USA Today
Resolved
By Jennifer Sander
Shhhhh. Listen carefully, can you hear it? That scratching sound … the sound of pen against paper. It might be a clicking keyboard at your house, or even the silence of a pen-based Palm Pilot.
Whatever the noise, all around the world folks are writing down their hopes and dreams for the year 2000 and beyond. How we want to look, where we want to go, the big things we want to achieve in life and in business. At this, the turn of a whole new century, even folks who never wrote resolutions down before are giving it a shot.
Dave Anderson of Insync Communications in Denver, Colorado admits that he isn’t really into making resolutions, but this year did seem like the one time he ought to give it a stab. On his own since September, he is looking forward to 2000 being his first full year in business as strategic marketing agency. Here is what he has resolved for the coming year:
“Continue to learn how to be a better, wiser, more innovative marketing consultant. I want to be as smart as my clients think I am.”
Responding to my request for “On Your Own” readers to post their New Year’s resolutions in cyberspace, here is K.C. Truby’s excellent resolution:
“I plan to concentrate my marketing and production effort on the 20% of my customers who make 80% of my profit. I will no longer spend valuable resources on low-value clients or expand into new markets when existing territories are not completely saturated. I expect this resolution to allow me to work less hours, have a lot more fun, and make more cash.”
K.C. is the founder and president of Bridge21.com, the nation’s largest trainer of QuickBook accounting software. Do keep us posted, K.C., on how you do with the “have a lot more fun” part of your resolution. The ranks of the weary self-employed would like to know.
A number of writers wrote to me – they sure aren’t shy about sharing their plans for the coming year. Lynne Rominger is a freelance writer in Northern California. She plans to “learn what kind of assignments to reject because they are time-wasters, and what to accept. I also plan to establish a definite ‘day off.’ I’m just spending too much time writing and not enough time with my children.”
Another California-based freelance writer, Joyce Freedman, has very specific goals in mind for the next twelve months: “To get a lovelorn advice column and have it syndicated in 100 newspapers. To have my novel published and rave-reviewed in the New York Times.”
Literary agent Sheree Bykofsky in New York City has equally specific goals in mind (which might well frighten the writers, I’m afraid):
“I’m going to try very, very hard to de-clutter my office, my home, and my life, not keeping anything I don’t absolutely need to keep.”
Thunk, there go all of those unsolicited manuscripts into the recycle bin. She also has a specific personal goal — to become more relaxed at work. Almost all of the self-employed tribe can relate to that wish, and Sheree has recently taken a step towards achieving it. “I got a cat. I now have a cat at my office, and when I pet my cat, no one can bother me.”
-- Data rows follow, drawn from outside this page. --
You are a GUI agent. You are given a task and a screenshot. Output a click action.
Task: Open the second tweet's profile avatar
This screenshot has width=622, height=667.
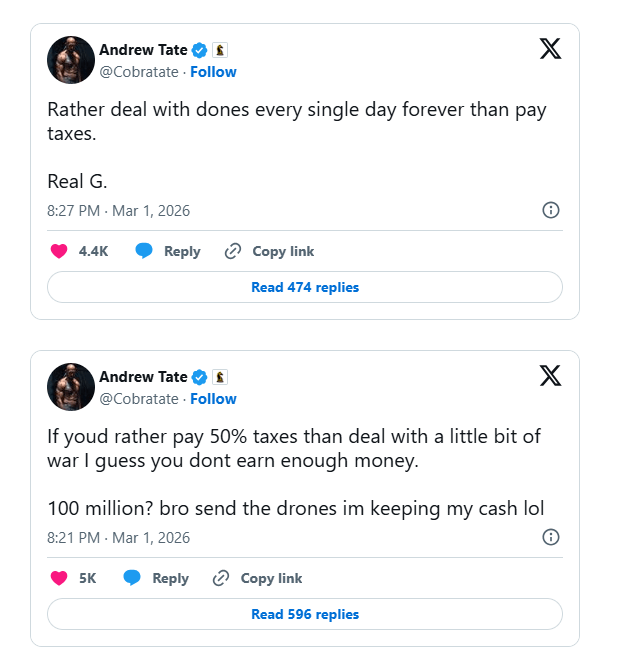[71, 387]
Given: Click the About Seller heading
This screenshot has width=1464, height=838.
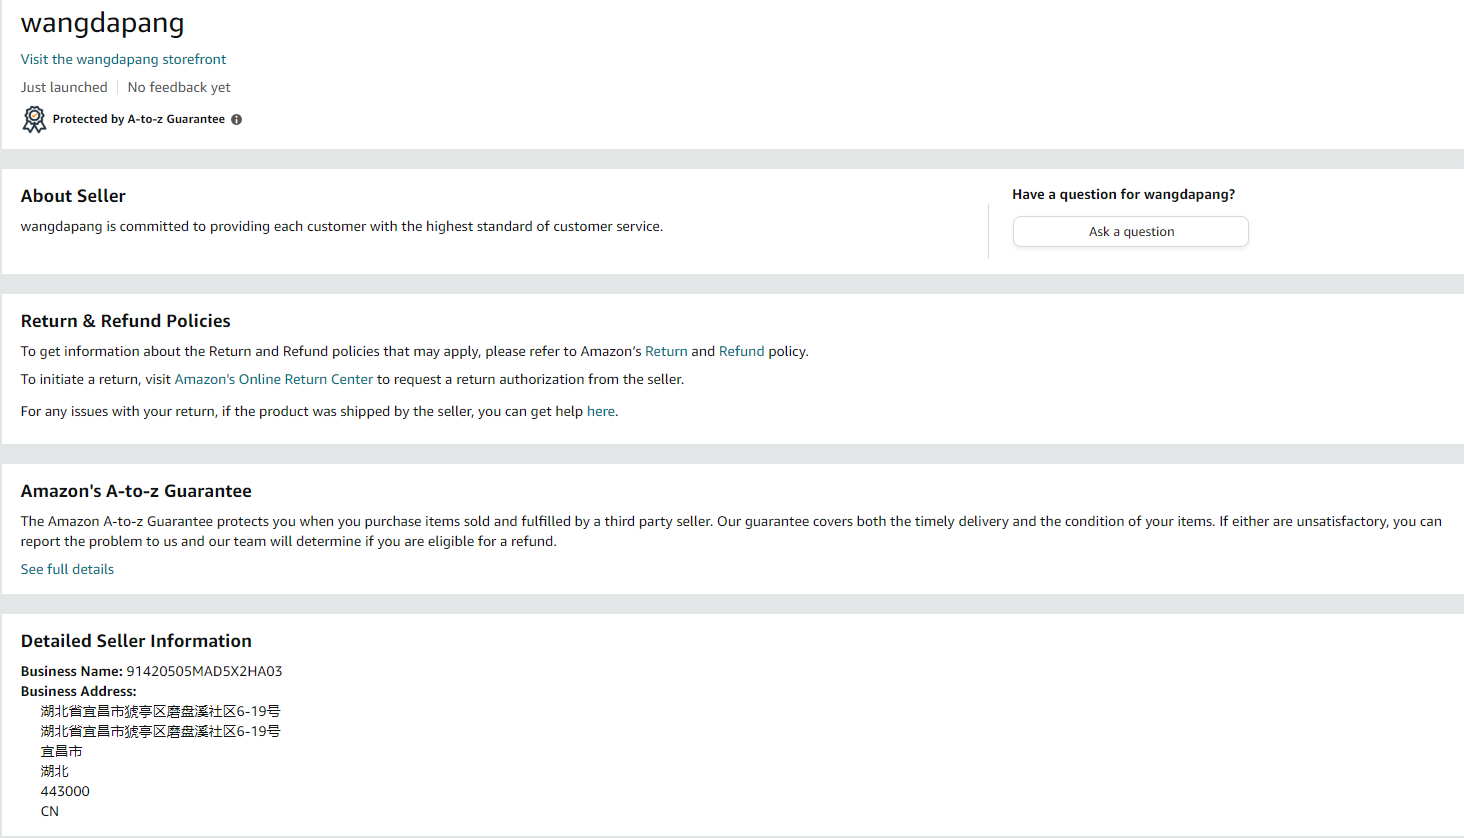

Sheree is also the author of Me, Five Years From Now, a life-planning book. Does she have advice for the rest of us trying to plan Me, Five Days From Now, when the new century dawns?
“I recommend not waiting until New Year’s Eve to make your resolutions. You should always keep looking at your life and determining where you can improve it. Any day of the week you can give yourself a present by taking positive action to improve your life.”
In last week’s column I passed on some advice from publicist and media coach Susan Harrow of Harrow Communications in Oakland, California, about how to get new business at Christmas parties (while balancing a drink in one hand and a plate of crackers and cheese in the other). She has a great goal for the next century:
“To become the pitch and presentation coach for the dotcoms. Help women entrepreneurs make the story of their past history and the future they hope to create irresistible to venture capitalists.”
Do I have some big resolutions written down? I confess — I used to think all this goal-setting stuff was pretty darn hokey. Until I started doing it, and noticed that when I wrote things down I did try awfully hard to bring them into reality. What I know about goal-setting I learned from Mark Victor Hansen, motivational master:
“Write down too many goals. More than you can ever possibly achieve, and that way you’ll never stop to rest on your laurels.”
So I do have a list of 143 goals that I carry around with me in a bright red folder. On a recent afternoon I re-read them all and selected some of them as the goals to achieve in the year 2000. What will make this my best century ever? I won’t bore you with the entire list, but here are two of my New Year’s resolutions:
I will work to surround myself with the best people available — high achievers and creative geniuses. I will build a website with real business value and revenue streams.
Scratch, scratch, scribble, scribble, click, click. Hey, I can hear you now, writing down your list of what you plan to accomplish and achieve in the coming year. Readers, keep on sending your New Year’s Resolutions in, and I will include one or two a week until the end of January. In the meantime — HAPPY NEW YEAR!